Re: [libvirt] [PATCH 4/7] Re-add domain device seclabel parsing / formatting
On 01/11/2012 09:33 AM, Daniel P. Berrange wrote:
From: "Daniel P. Berrange" <berrange(a)redhat.com>
This re-introduces parsing & formatting for per device seclabels.
There is a new virDomainDeviceSeclabelPtr struct and corresponding
APIs for parsing/formatting.
---
src/conf/domain_conf.c | 115 ++++++++++++++++++++++++++++++++++++++++++++++--
src/conf/domain_conf.h | 12 +++++-
2 files changed, 122 insertions(+), 5 deletions(-)

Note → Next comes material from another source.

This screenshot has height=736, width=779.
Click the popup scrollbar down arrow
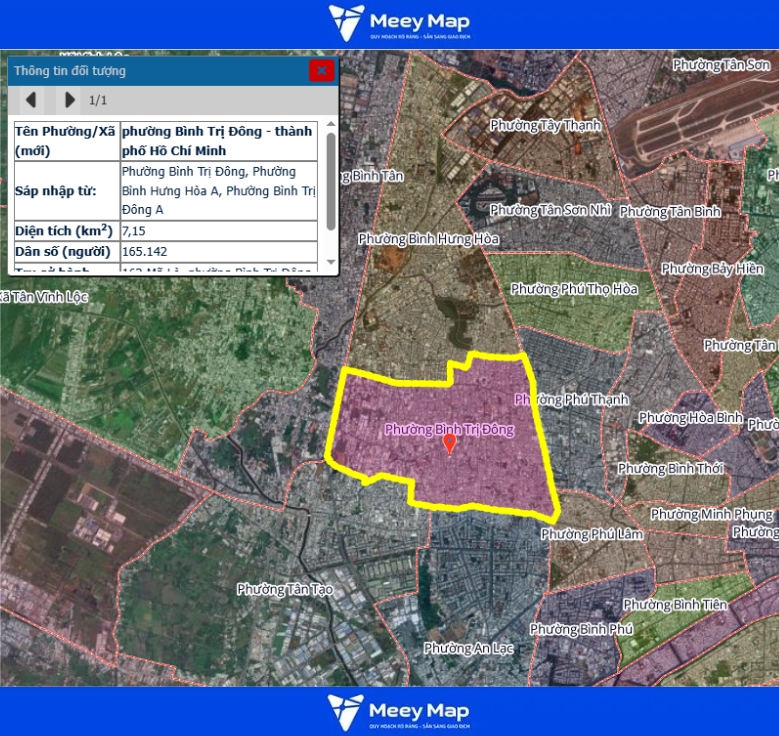click(x=331, y=262)
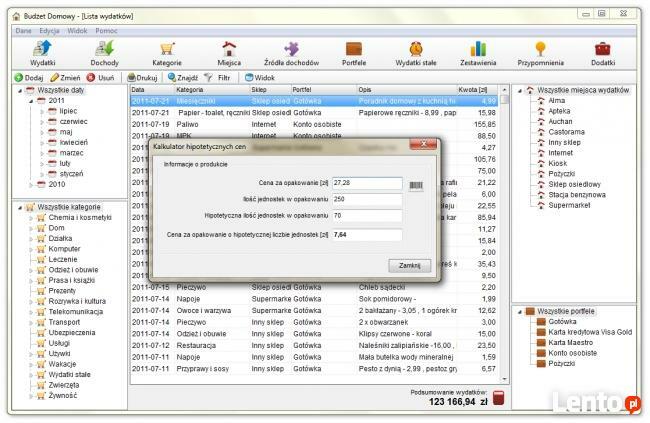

Complex enough that I agree with your decision to separate the revert
from the new implementation, even if it means a potential for a failed
'git bisect'.
+static int
+virSecurityDeviceLabelDefParseXML(virSecurityDeviceLabelDefPtr *def,
+ virSecurityLabelDefPtr vmDef,
+ xmlXPathContextPtr ctxt)
+{
+ char *p;
+
+ *def = NULL;
+
+ if (virXPathNode("./seclabel", ctxt) == NULL)
+ return 0;
Missing a check here that we aren't trying to override when the
top-level seclabel forbids it; something to replace this hunk removed in
3/7:
- /* Can't use overrides if top-level doesn't allow relabeling. */
- if (default_seclabel && default_seclabel->norelabel) {
- virDomainReportError(VIR_ERR_XML_ERROR, "%s",
- _("label overrides require relabeling to be "

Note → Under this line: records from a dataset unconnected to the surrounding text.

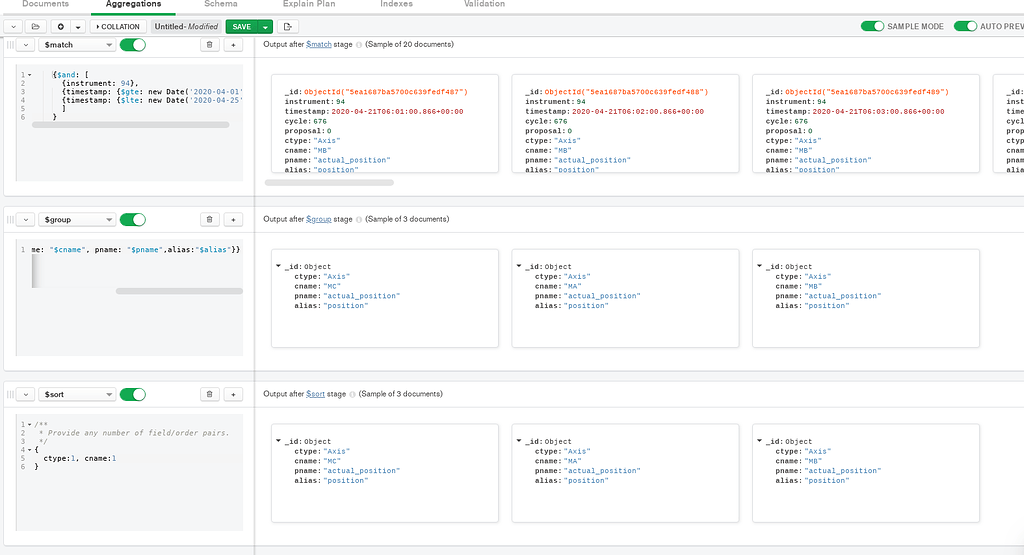Collapse _id object in first $sort result
The image size is (1024, 555).
(277, 441)
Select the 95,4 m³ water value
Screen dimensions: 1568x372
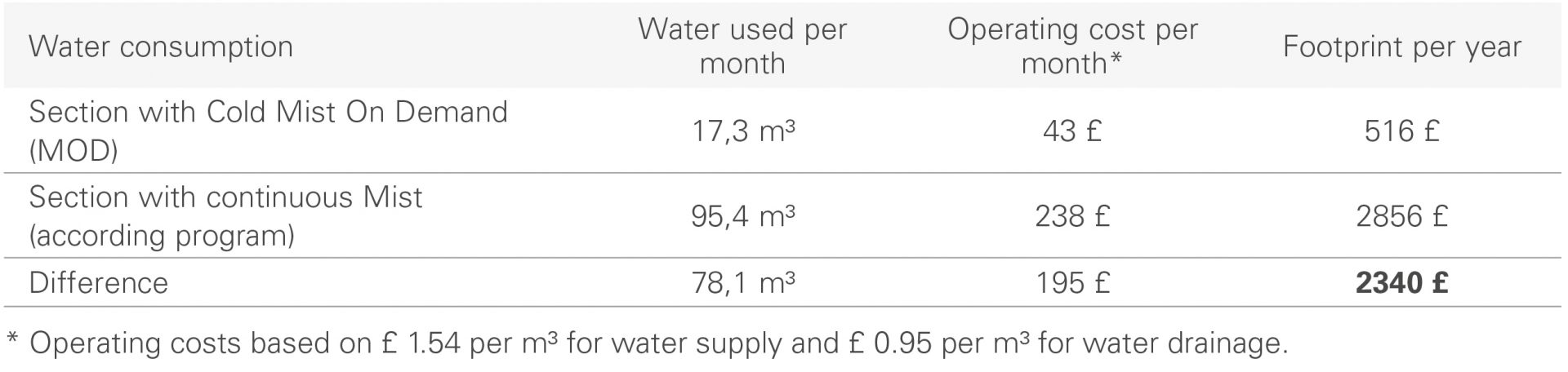point(742,216)
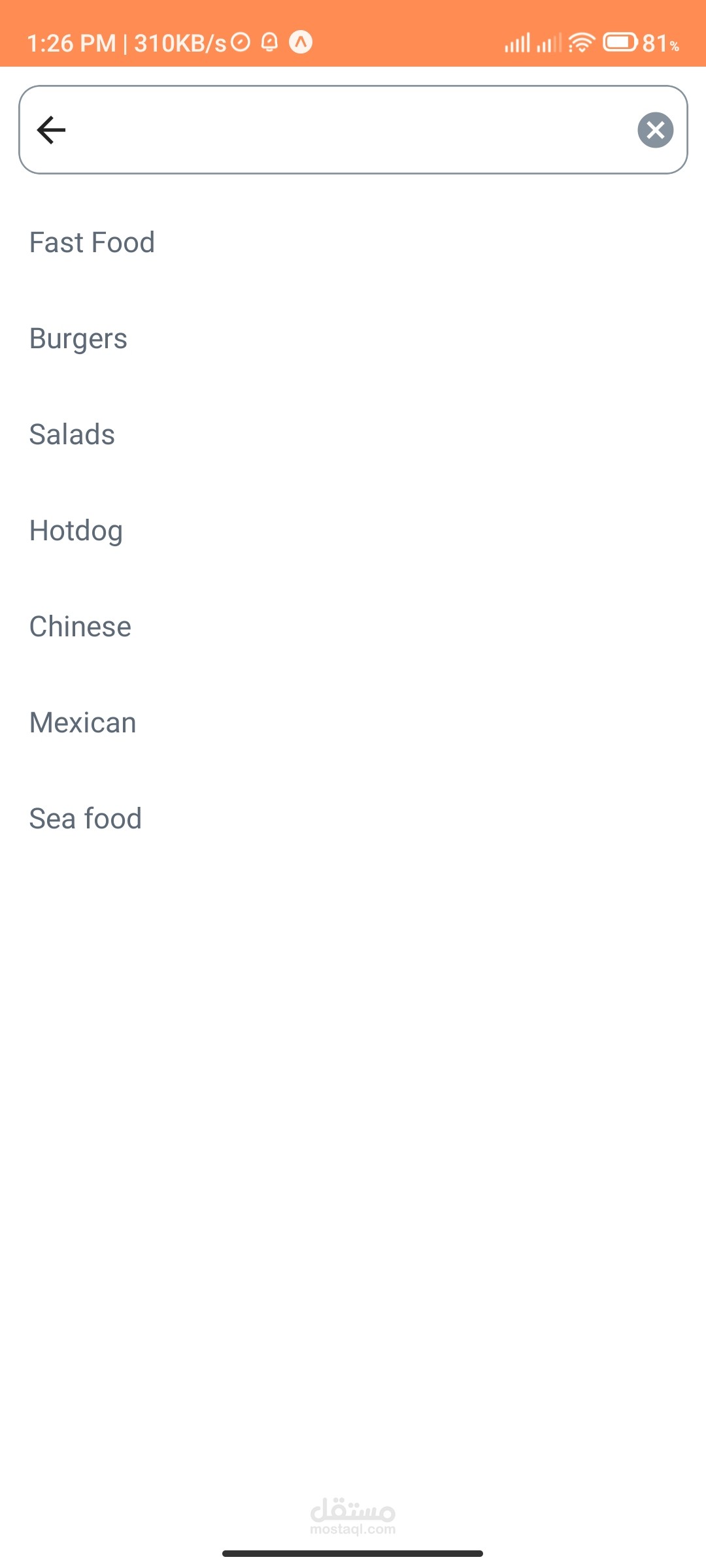Pick the Hotdog option

[76, 531]
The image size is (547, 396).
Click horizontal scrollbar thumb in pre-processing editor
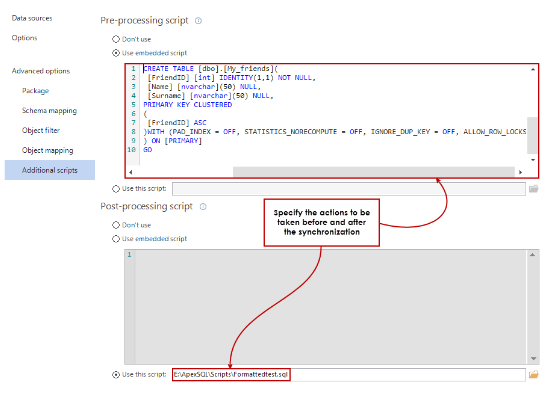pos(374,172)
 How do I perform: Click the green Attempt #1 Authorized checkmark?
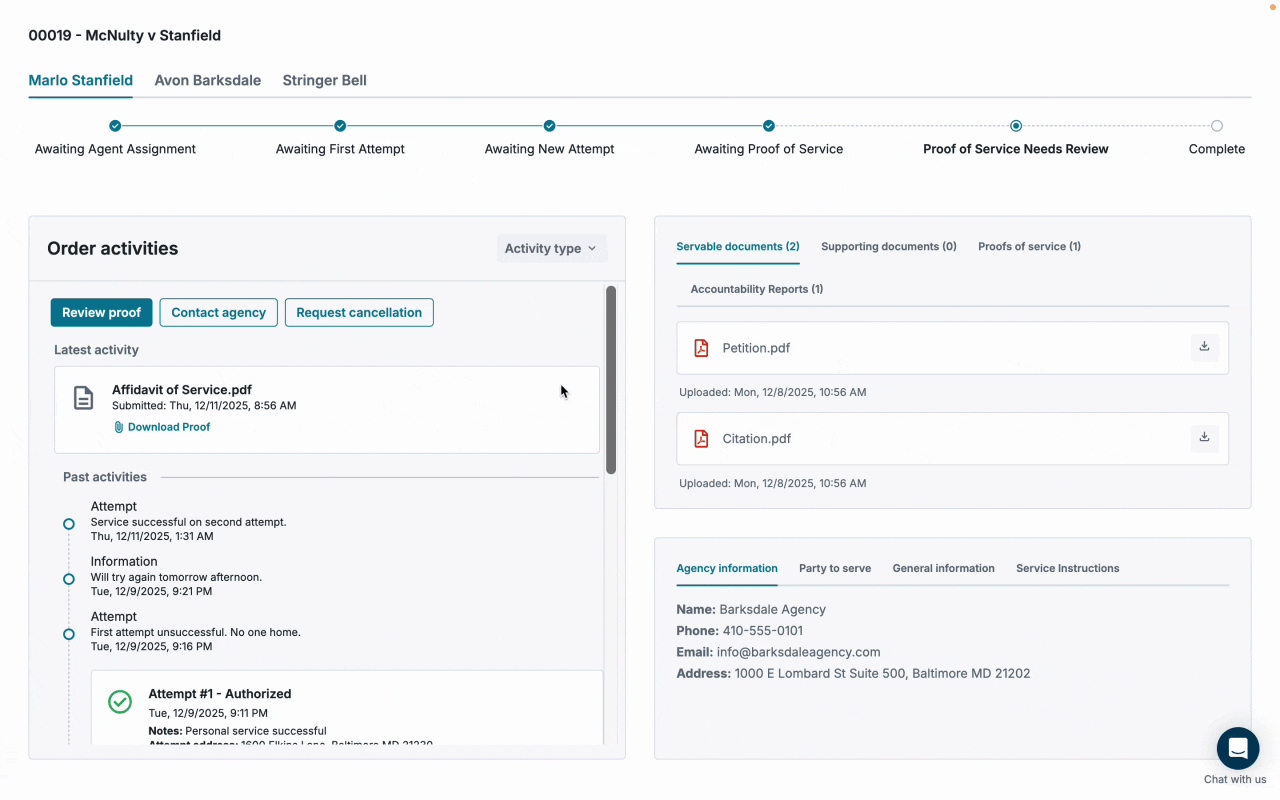[x=120, y=702]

- "enabled at the domain level"));
- goto cleanup;
except that it would now be looking at 'vmDef->norelabel' instead of
'default_seclabel && default_seclabel->norelabel'.
+
+ if (VIR_ALLOC(*def) < 0) {
+ virReportOOMError();
+ return -1;
+ }
+
+ p = virXPathStringLimit("string(./seclabel/@relabel)",
+ VIR_SECURITY_LABEL_BUFLEN-1, ctxt);
+ if (p != NULL) {
+ if (STREQ(p, "yes")) {
+ (*def)->norelabel = false;
+ } else if (STREQ(p, "no")) {
+ (*def)->norelabel = true;
+ } else {
+ virDomainReportError(VIR_ERR_XML_ERROR,
+ _("invalid security relabel value %s"), p);
+ VIR_FREE(p);
+ VIR_FREE(*def);
+ return -1;
+ }
+ VIR_FREE(p);
+ } else {
+ if (vmDef->type == VIR_DOMAIN_SECLABEL_STATIC)

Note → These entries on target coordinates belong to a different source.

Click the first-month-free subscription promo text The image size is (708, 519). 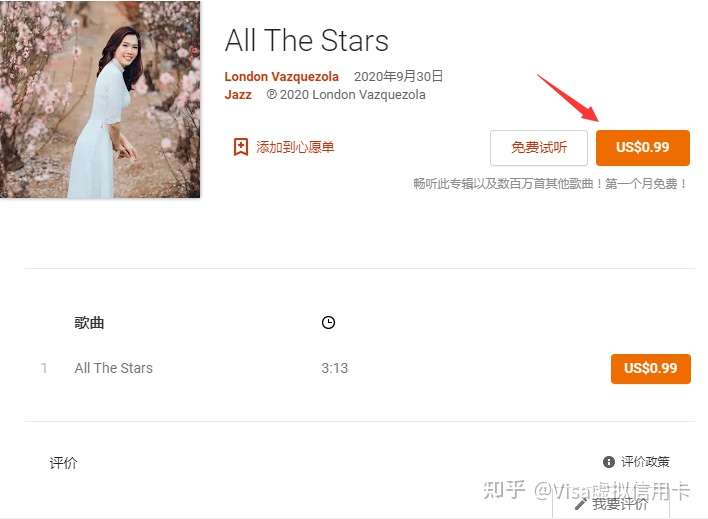point(550,184)
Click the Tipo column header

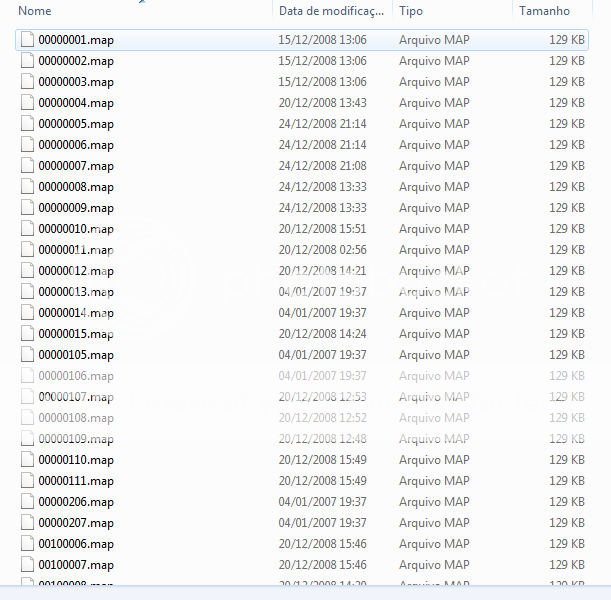coord(450,11)
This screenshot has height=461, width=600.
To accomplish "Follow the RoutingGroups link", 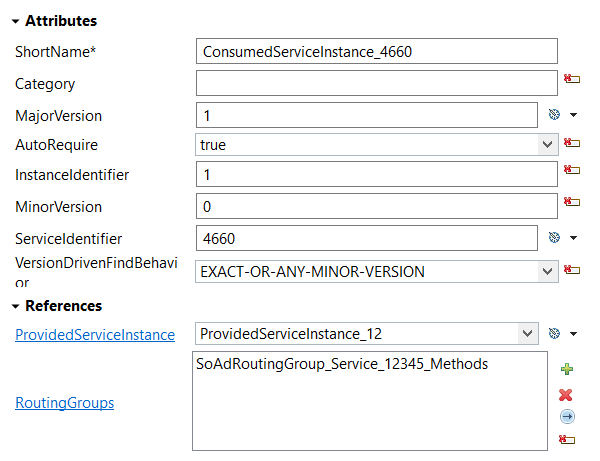I will click(x=65, y=403).

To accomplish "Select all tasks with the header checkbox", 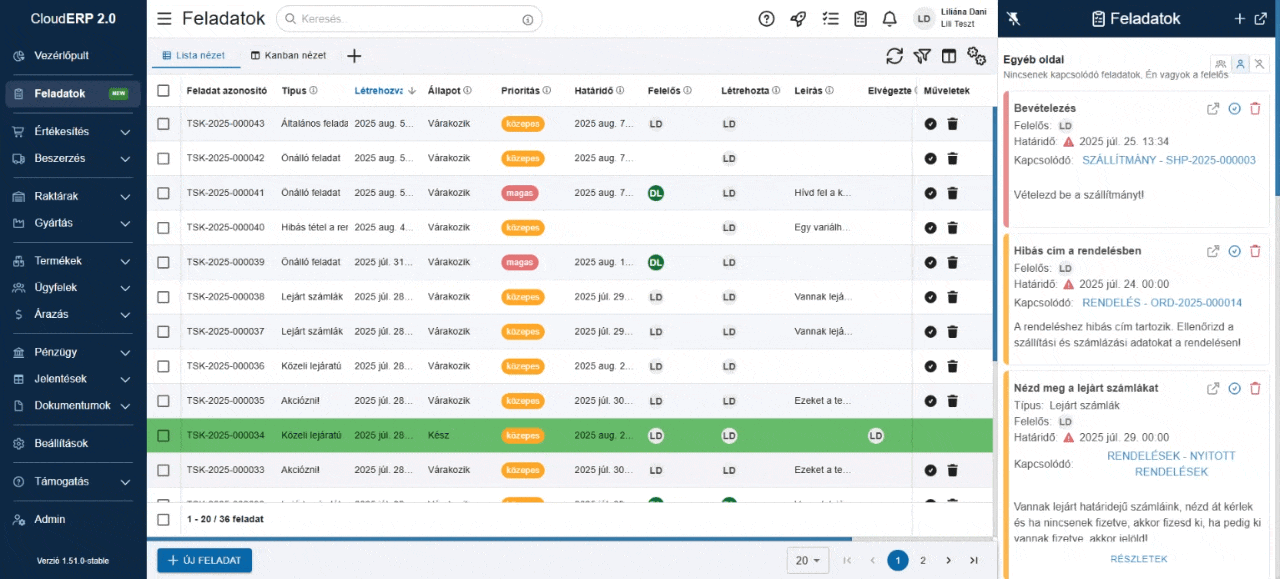I will click(x=163, y=90).
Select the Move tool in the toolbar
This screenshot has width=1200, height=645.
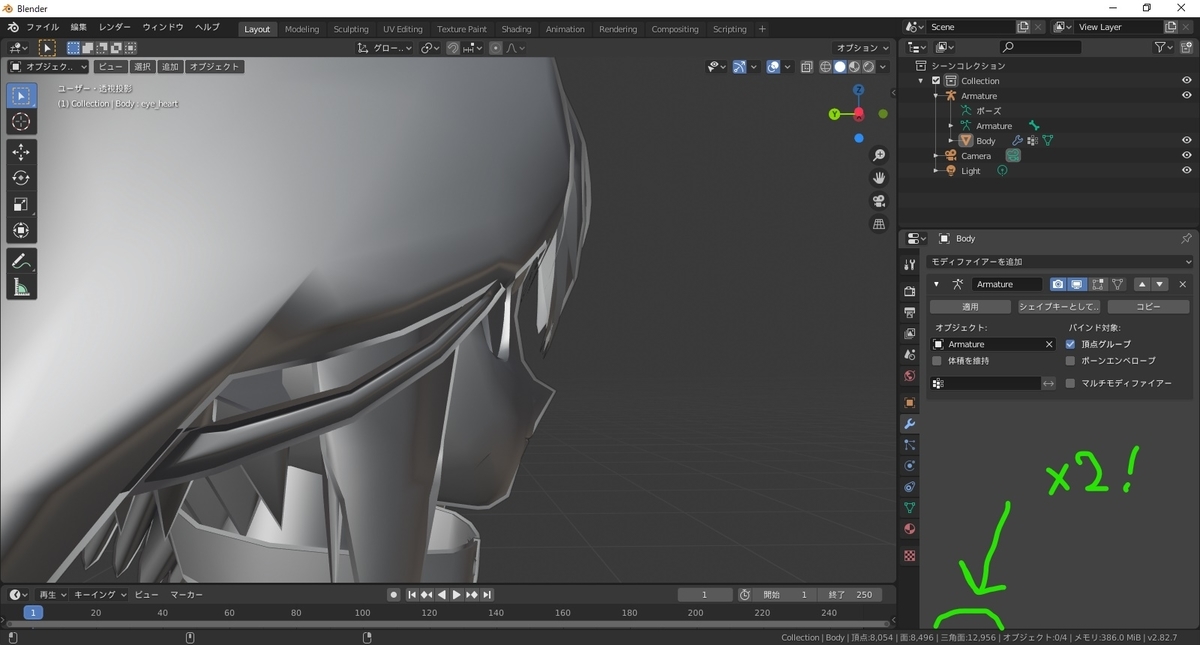[x=21, y=152]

+ (*def)->norelabel = true;
+ else
+ (*def)->norelabel = false;
The code in 3/7 was defaulting (*def)->norelabel to false, regardless of
the top-level setting (that is, the only way to get a device label to
set norelabel is with an explicit attribute, so that a device label of:
<seclabel>
<label>...</label>
</seclabel>
is then valid shorthand for:
<seclabel relabel='yes'>
<label>...</label>
</seclabel>
+ }
+
+ p = virXPathStringLimit("string(./seclabel/label[1])",
+ VIR_SECURITY_LABEL_BUFLEN-1, ctxt);
+ (*def)->label = p;
Do we want to be saving this label if norelabel is true (that is, if the
user passes:
<seclabel relabel='no'>
<label>...</label>
</seclabel>
do we reject that as invalid, or silently ignore the useless <label>,
instead of your behavior of accepting it)?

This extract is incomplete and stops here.